Meski hukum rasa syukur tidak kontan seperti itu, prosesnya tetap menuju ke situ. Maksudnya, orang yang syukur pastilah sangat bahagia, karena ia menyadari berlimpahnya nikmat Tuhan yang diperoleh, sehingga ia suka dan gemar berbagi atau memberi kepada yang lain dan semesta.
Sebaliknya, orang tidak mau terima kasih atau tidak bersyukur, pastilah orang yang menderita. Kerjanya dalam hidup hanyalah, menerima, bakhil, pelit, kikir, mengeluh, menggerutu, berkeluh kesah, kritik berlebihan, terburu-buru, tergesa-gesa, ingin instan, marah-marah, sesak napas, dan hanya menimbun atau menabung harta benda. Sampai batas akhir hayatnya, ia sangat kikir bukan hanya untuk orang lain, bahkan untuk dirinya sendiri?
Bukankah contoh yang terakhir itu semacam hukuman psikologis, betapa azab orang yang tak terima kasih itu sedemikian pedih.
Apa yang Diberikan?
Pemberian itu dapat berupa harta benda yang diterima lalu dikasih sebagiannya kepada orang lain dan kebaikan serta kedamaian dunia.

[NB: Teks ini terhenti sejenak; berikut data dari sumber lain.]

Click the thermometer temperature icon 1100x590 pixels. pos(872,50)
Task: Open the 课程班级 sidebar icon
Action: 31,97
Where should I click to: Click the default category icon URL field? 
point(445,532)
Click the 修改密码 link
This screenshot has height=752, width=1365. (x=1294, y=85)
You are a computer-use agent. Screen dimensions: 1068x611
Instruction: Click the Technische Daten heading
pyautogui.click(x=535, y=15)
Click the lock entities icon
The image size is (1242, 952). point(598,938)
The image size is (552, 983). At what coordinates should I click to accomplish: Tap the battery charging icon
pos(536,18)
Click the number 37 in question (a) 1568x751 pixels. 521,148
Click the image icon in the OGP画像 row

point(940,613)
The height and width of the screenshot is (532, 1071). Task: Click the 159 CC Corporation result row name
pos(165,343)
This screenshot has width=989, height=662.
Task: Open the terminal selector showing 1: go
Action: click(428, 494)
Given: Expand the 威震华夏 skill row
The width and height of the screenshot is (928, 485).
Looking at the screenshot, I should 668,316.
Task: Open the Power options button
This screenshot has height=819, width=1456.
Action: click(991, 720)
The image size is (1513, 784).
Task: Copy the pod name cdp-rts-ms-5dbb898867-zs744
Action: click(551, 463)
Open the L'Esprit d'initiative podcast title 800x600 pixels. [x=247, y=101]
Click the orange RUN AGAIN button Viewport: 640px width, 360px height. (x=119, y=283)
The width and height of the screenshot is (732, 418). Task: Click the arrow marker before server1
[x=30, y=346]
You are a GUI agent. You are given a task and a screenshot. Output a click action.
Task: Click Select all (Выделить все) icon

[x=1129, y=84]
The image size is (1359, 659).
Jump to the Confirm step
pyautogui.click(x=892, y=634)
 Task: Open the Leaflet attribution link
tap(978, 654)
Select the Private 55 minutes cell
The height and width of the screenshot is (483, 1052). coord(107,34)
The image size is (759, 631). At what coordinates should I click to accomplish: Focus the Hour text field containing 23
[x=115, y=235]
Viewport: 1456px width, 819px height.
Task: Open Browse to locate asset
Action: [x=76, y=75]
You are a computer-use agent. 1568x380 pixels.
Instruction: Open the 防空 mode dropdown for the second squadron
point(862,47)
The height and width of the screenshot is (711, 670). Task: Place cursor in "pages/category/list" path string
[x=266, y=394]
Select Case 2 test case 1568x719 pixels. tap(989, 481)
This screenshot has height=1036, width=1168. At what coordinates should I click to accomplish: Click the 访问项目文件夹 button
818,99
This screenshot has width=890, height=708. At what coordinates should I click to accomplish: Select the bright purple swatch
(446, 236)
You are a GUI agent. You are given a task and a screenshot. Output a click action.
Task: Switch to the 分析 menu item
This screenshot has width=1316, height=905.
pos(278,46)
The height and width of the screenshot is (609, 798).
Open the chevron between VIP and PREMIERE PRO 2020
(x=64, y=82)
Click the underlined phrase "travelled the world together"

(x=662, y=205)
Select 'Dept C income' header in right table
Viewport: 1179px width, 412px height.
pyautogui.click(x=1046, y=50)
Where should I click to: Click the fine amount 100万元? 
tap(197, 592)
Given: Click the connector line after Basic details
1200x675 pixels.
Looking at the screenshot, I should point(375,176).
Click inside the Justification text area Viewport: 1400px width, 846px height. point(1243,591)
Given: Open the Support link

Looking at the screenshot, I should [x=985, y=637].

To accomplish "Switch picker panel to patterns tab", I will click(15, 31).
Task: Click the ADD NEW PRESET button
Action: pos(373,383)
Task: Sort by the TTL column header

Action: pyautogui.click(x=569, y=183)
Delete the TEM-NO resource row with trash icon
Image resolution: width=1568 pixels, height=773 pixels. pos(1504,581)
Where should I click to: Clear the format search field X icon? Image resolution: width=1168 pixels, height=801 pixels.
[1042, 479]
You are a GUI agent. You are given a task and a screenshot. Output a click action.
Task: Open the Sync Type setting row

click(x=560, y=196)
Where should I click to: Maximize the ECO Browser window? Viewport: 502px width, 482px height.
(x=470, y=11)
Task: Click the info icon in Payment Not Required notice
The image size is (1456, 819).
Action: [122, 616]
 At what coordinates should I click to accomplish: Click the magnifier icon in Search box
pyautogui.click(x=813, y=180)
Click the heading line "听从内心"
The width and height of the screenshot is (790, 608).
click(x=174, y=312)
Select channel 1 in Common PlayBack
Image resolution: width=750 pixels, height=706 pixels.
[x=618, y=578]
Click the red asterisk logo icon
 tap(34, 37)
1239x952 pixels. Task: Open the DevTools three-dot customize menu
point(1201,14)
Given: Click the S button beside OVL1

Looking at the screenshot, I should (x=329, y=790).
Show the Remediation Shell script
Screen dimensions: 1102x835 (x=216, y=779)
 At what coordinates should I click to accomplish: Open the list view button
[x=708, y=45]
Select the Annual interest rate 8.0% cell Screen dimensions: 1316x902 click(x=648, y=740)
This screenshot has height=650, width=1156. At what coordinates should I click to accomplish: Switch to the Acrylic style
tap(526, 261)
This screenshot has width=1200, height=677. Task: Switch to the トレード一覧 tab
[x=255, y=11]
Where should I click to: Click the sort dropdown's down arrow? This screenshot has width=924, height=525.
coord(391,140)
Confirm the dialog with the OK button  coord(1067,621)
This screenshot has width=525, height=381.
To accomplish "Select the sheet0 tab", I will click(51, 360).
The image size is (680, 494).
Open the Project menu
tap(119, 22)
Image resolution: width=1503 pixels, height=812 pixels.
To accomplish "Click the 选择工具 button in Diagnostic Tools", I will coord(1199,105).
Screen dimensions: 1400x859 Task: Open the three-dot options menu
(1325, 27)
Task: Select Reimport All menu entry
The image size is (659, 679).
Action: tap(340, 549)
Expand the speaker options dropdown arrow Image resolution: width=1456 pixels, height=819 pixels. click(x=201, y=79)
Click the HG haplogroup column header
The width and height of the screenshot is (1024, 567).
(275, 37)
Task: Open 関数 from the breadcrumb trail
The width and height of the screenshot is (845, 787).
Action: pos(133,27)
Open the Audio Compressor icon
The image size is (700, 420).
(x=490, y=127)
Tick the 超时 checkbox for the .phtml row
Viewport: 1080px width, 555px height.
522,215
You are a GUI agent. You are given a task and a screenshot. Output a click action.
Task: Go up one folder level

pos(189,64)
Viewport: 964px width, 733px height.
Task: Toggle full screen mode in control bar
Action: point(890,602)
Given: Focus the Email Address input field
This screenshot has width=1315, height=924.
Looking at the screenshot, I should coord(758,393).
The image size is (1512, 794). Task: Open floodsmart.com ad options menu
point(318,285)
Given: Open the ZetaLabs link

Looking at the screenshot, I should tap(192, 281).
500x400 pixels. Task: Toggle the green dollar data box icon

Tapi, jenis pemberian juga dapat berupa ilmu pengetahuan, sikap bijak, nasihat, motivasi, pelatihan, waktu, cinta, uang, atau berbagi lainnya yang bermanfaat untuk kemanusiaan dan alam semesta.
Kepada Siapa?
Kepada siapa saja. Jangan harus menyelidik keyakinan, agama, budaya, suku, etnis, kabilah, marga, latar belakang, warna kulit, jenis kelamin, dan identitas lainnya yang awalnya hanya penandaan kita buat menjadi kotak dan kontak perbedaan berlebihan berbaur dengan rasa angkuh yang kolot?
Jangan Mengharap Balasan?
Memberilah secara ikhlas dan tulus. Jangan mengharapkan balasan, bahkan ucapan terima kasih pun, tak usah diharapkan.
"Sesungguhnya kami memberi makanan kepadamu hanyalah karena mengharapkan keridaan Allah, kami tidak mengharap balasan dan terima kasih dari kamu." (QS. Al-Insan: 9).